Fue Jean François Lyotard quien en 1979 acuña por primera vez el concepto de posmodernidad aplicado a las artes en su libro La condition postmoderne: los postulados estéticos de los postmodernos no es una diatriba en contra de lo moderno, no tiene como base la oposición hegeliana de contrarios, no se opone a ninguna afirmación que la contradiga, sino que su postura es eminentemente pacifista. Como bien dice Raúl Corral Quintero (1) “[…] Los posmodernos no “están” porque sus diferencias no se muestren ante el ojo estadístico de la modernidad, porque se disfrazan constantemente de la manera más variada a su interior. No sobresalen por estar en contra, solo son vistos cuando producen algo diferente para volver a desaparecer. La postmodernidad reconoce el aquí y ahora como múltiple e infinita posibilidad de existir, es inmanente porque privilegia la interioridad, pero sin dejar de ser transcendente”. Pasamos de una trascendencia buscada por la modernidad a través de una narratividad que se quiso inalterable, en la que se instauraron unos paradigmas de alta cultura, a nuevos ejes centrados en nuevas sensibilidades intrincadas en la era postindustrial. Me gusta la famosa definición de Bauman (2) en la que dice que “[…] Contempla la sociedad actual sumergida en un estado fluido. El paso de la modernidad a la postmodernidad se caracteriza por una profunda crisis que provoca fuertes zozobras institucionales y personales y la sensación de que la vida es un tiempo desperdiciado. El Estado era en el pasado una referencia, una sólida estructura, que ha sido sustituida por unas fuerzas globales que parecen surgidas de lado oscuro de la vida. Así pues, en la época global asistimos a una crisis de valores profunda, y a nivel artístico todo lo recubre una pátina de embellecimiento, de domesticación, de un arte efímero y benigno.

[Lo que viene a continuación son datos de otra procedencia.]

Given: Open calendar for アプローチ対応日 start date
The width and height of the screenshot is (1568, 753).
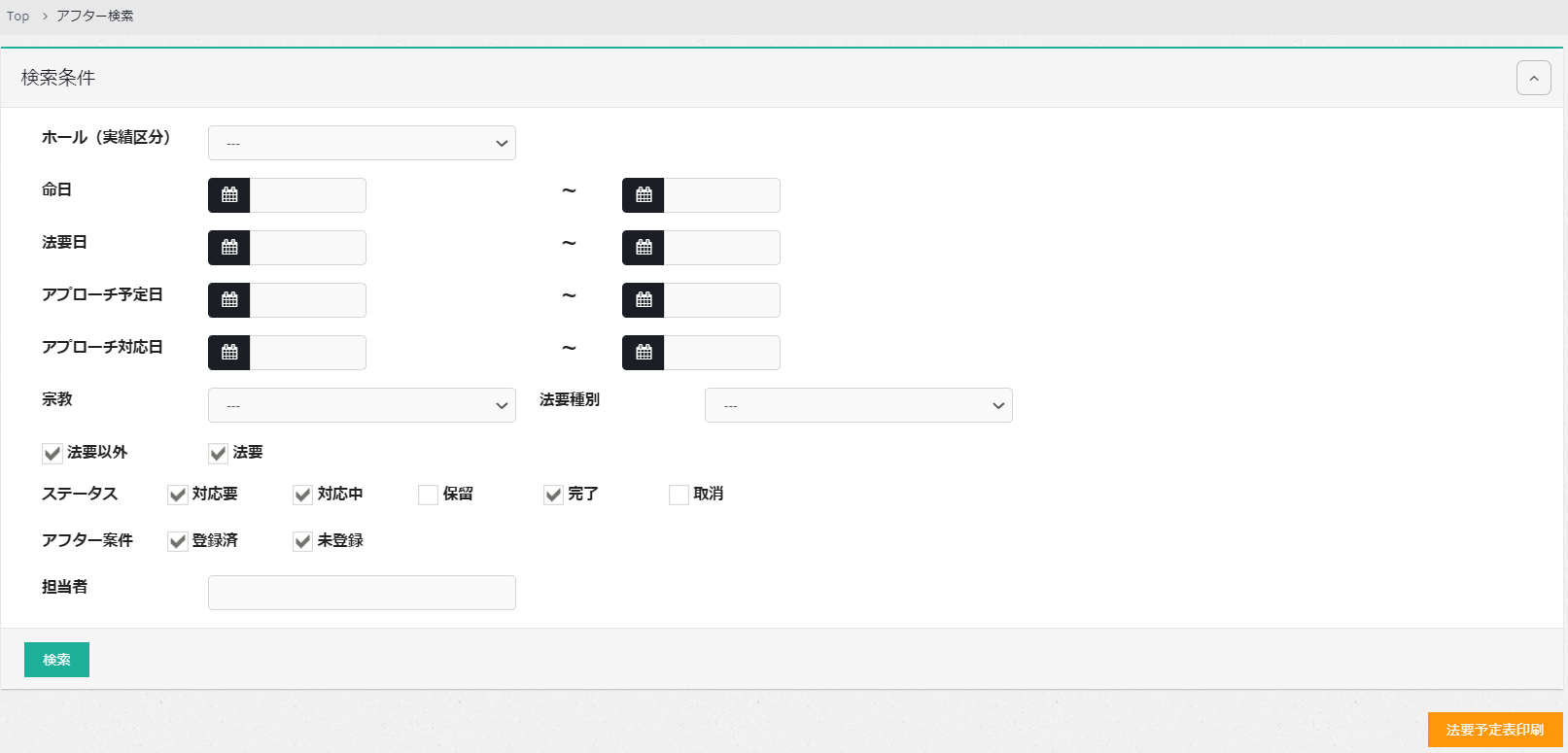Looking at the screenshot, I should point(229,353).
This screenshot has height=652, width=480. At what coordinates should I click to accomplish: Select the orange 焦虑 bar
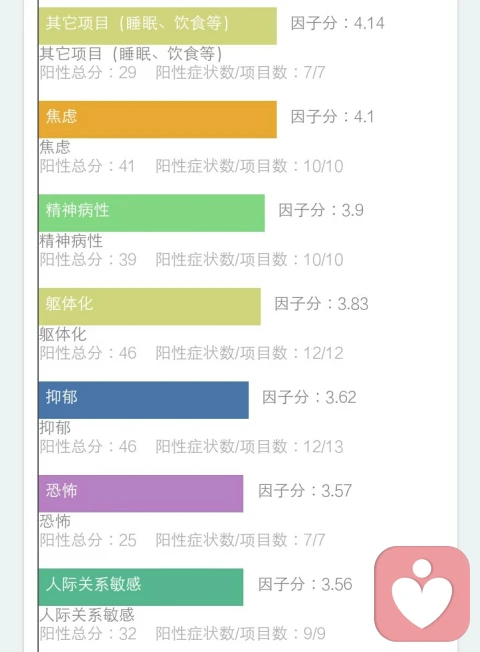click(158, 119)
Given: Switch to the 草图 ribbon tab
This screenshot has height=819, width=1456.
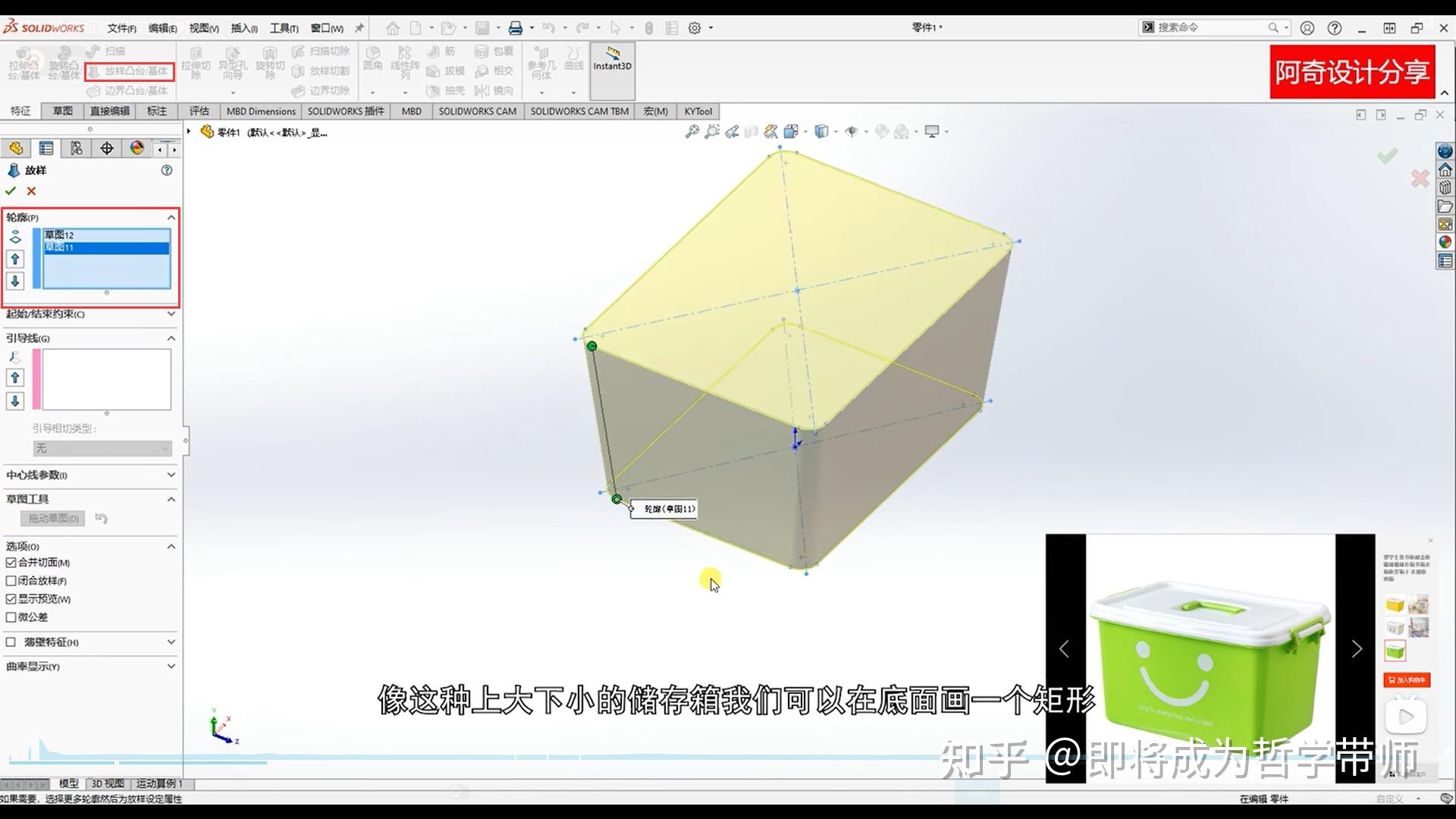Looking at the screenshot, I should pos(62,111).
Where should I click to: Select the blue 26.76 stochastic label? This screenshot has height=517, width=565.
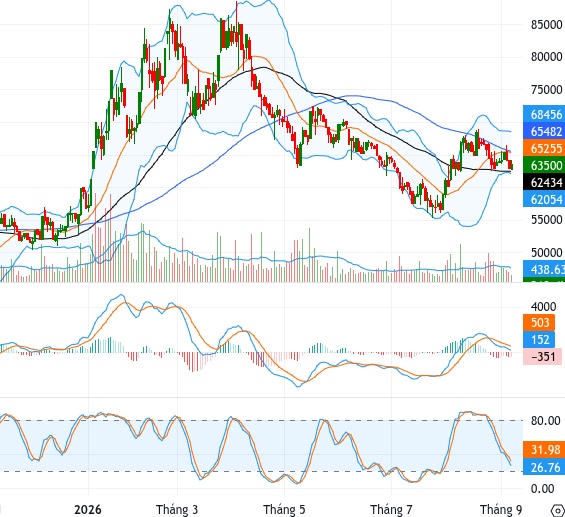point(544,467)
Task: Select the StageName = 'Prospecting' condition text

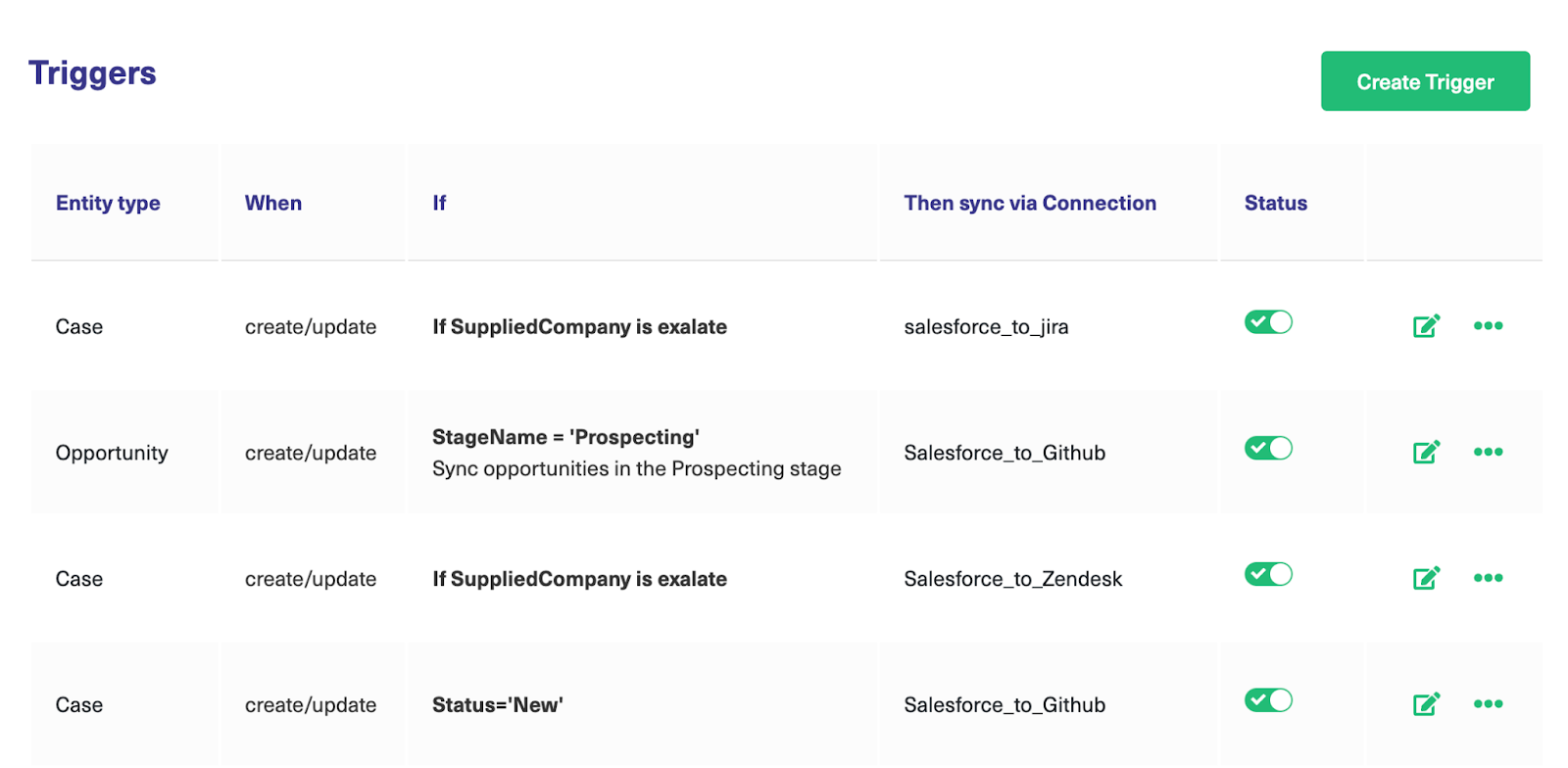Action: tap(565, 437)
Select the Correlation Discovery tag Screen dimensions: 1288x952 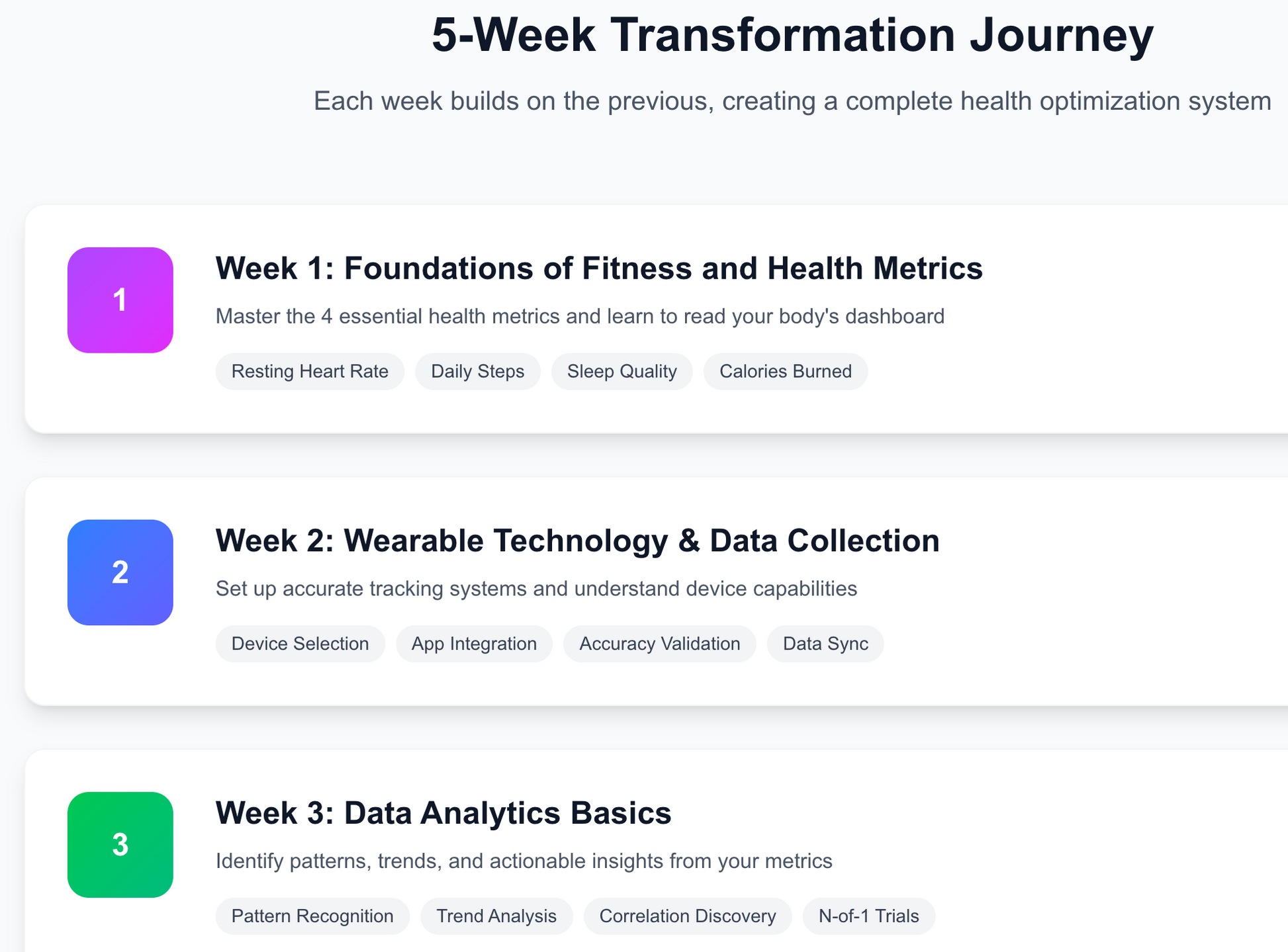tap(687, 916)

¿Qué queda de lo sublime en el arte postmoderno? Sobre esta confusa cuestión tiene muchas cosas a decir Thomas McEville, (3) y las relaciona con la antigua perfección kantiana de lo sublime cuando dice “Lo sublime posmoderno es una desactivación premonitoria de lo peligroso y excitante concepto moderno, una domesticación de éste, que comenzó con Kant y alcanza su clímax ahora. Kant y todos sus seguidores elevaron la experiencia de la belleza por encima de la de lo sublime, a partir de un sano deseo de no enamorarse de la muerte; o en cualquier caso, de no sufrir las consecuencias de tal amor. Parece así que nuestra sublimidad posmoderna es una medicina saludable cuando no un tóxico estimulante”. Me parece muy pertinente esta definición y que entronca con los artistas que a continuación se mencionarán mediante ejemplos, y que pueden ser filtrados por la estética y la filosofía del francés Gilles Lipovetsky.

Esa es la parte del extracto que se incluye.